Over at Internet2Go I wrote yesterday about a case study that Google had exposed where Offers were used in mobile AdWords to drive in-store visits:
In their ad, the company [Adidas] offered customers 15% off purchases made in an Adidas store of $75 or more. Interested users could store the offer either via email or SMS. In addition to the coupon, the ad also provided a phone number and map of a local Adidas store, giving consumers all they would need to go in-store, redeem the offer and make a purchase . . . With a click-through rate 28% higher than their past mobile advertising, the mobile Offers Ads campaign doubled in-store coupon redemption and increased the average in-store order value.
But the most recent evidence of Google’s increased seriousness about local is its apparently failed $5+ billion bid for Groupon.



December 8th, 2010 at 12:45 pm
[...] This post was mentioned on Twitter by UBLorg and SMBinfo, shoppetweets. shoppetweets said: Google Exec: Local Is Our ‘Top Focus’ http://ow.ly/1amavG [...]

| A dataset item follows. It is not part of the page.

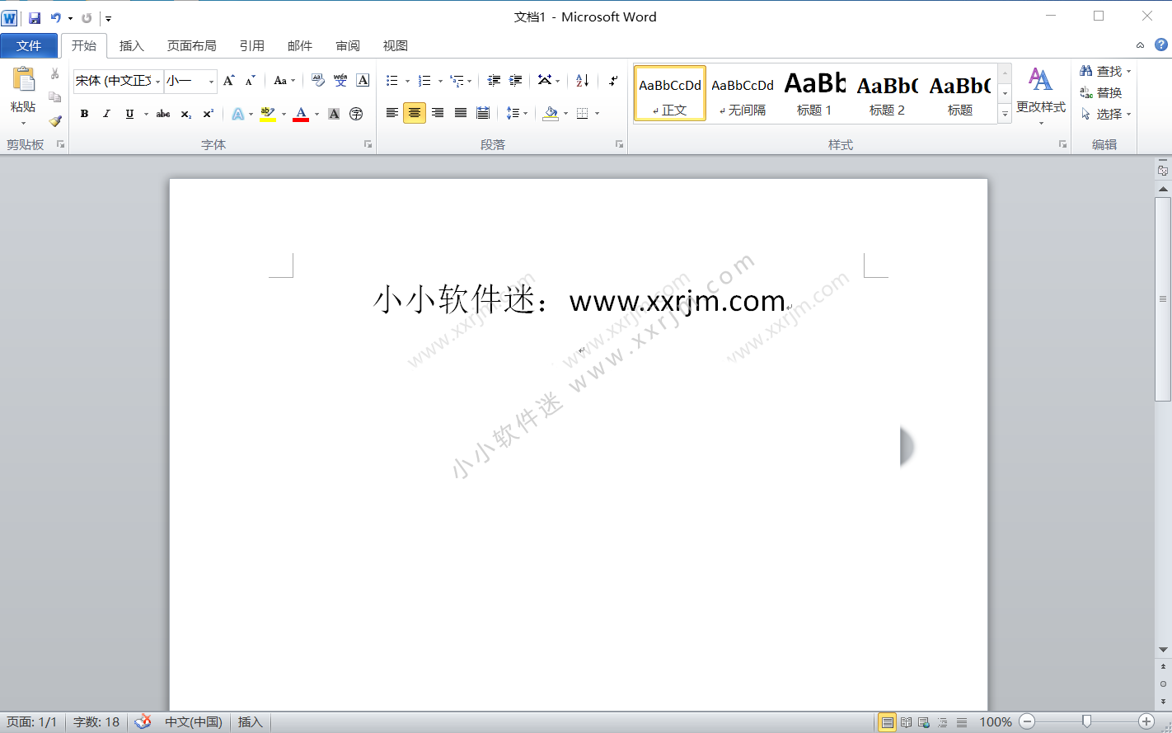
Task: Click the 替换 replace button
Action: pyautogui.click(x=1102, y=92)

December 8th, 2010 at 2:03 pm
Nice post, Greg.
Good to get verification from Google stating as such. For those who have been watching the mobile local space as keenly as I, you can tell that their focus has shifted, especially with their failed acquisitions of Yelp and Groupon. You know they are hot and heavy in this space.
Most business owners still aren’t using the tools to help them, yet. They will eventually!
Great blog, it’s part of my daily reading.
@teedubya
December 8th, 2010 at 2:04 pm
Thanks
December 8th, 2010 at 3:42 pm
Greg: If Google is really focused on Local they should concentrate on two internal areas, IMHO:
1. Increase customer service responsiveness to the smb’s. Give real customer service. Its been lacking for years. It drives SMB owners nuts with regard to the bad information, quircky algo’s, difficult to follow directions, weak/indecipherable communications, etc. One only need to go into the forum for Google Places/Business owners to see the volume of problems
2. Fix problems. This goes hand in hand with the above mentioned issue. Today I noticed reviews in one of my accounts from City Search were missing. It was confirmed by one other reader on Mike Blumenthal’s blog. We both commented on the 2nd blog piece about missing Trip Advisor reviews. Google reps said they had become aware of the world wide missing Trip Advisor Reviews and were working on it.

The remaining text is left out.